If you want to see how this becomes a full Transformer, PyTorch wraps everything we built into a single module:
import torch
import torch.nn as nn
# Everything we built from scratch — in one line
attn = nn.MultiheadAttention(embed_dim=64, num_heads=8, batch_first=True)
X = torch.randn(1, 6, 64) # (batch, seq_len, d_model)
output, weights = attn(X, X, X) # self-attention: Q=K=V=X
Behind nn.MultiheadAttention lives the same projection → reshape → scale → softmax → weighted sum → concatenate → project pipeline we wrote by hand. The difference is CUDA kernels instead of NumPy, but the math is identical.
What We Didn't Cover
A full Transformer has more moving parts that are worth exploring next:
- Masking: In decoder-only models (like GPT), a causal mask prevents tokens from attending to future positions. This is done by setting upper-triangle scores to −∞ before softmax.
- Feed-forward networks: After each attention layer, every token passes through a small 2-layer MLP. This adds the nonlinear capacity that attention (which is purely linear in V) lacks.
- Layer normalization: Normalizes activations between layers to stabilize training. Usually applied before attention ("pre-norm") in modern architectures.
- Residual connections: The output of each sub-layer is added to its input:
output = X + attention(X). This lets gradients flow directly through deep stacks.
Each of these is simpler than the attention mechanism itself. If you've understood what we built today, the rest of the Transformer is bookkeeping.

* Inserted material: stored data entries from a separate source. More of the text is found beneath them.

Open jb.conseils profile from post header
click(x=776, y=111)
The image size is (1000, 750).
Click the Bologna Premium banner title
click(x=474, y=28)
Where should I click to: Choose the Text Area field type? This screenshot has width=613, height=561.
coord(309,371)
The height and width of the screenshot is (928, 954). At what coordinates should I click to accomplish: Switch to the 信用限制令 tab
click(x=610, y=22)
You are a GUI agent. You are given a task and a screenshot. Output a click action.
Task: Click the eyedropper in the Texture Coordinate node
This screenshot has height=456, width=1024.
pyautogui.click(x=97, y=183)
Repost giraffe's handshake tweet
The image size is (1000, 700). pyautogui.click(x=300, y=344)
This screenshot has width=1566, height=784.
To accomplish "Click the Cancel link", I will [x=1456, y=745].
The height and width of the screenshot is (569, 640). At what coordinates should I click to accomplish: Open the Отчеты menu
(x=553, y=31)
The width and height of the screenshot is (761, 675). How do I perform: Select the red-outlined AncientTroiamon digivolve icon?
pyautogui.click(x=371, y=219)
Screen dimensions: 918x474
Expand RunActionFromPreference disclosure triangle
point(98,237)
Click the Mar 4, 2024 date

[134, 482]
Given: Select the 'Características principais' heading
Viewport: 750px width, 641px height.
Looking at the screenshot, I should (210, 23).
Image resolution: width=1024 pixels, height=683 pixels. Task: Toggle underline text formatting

The remarkable thing about attention is how much insight is packed into such a small amount of code. Twenty lines of matrix multiplication, and you have a mechanism that can learn grammar, coreference, reasoning, and even code generation — all from the same simple principle: let every token decide what to pay attention to.
References & Further Reading
- Vaswani et al. — "Attention Is All You Need" (2017) — The original Transformer paper. Section 3.2 covers scaled dot-product and multi-head attention.
- Jay Alammar — "The Illustrated Transformer" — The gold standard visual explanation of the Transformer architecture, with step-by-step diagrams.
- Andrej Karpathy — "Let's build GPT: from scratch, in code, spelled out" — A 2-hour video building a GPT from zero, including the attention mechanism.
- Dive into Deep Learning — Attention Mechanisms — Comprehensive textbook treatment with interactive code, covering scoring functions, masking, and multi-head attention.
- Eli Bendersky — "Notes on implementing attention" — Clean, well-annotated implementation notes covering the details that other tutorials skip.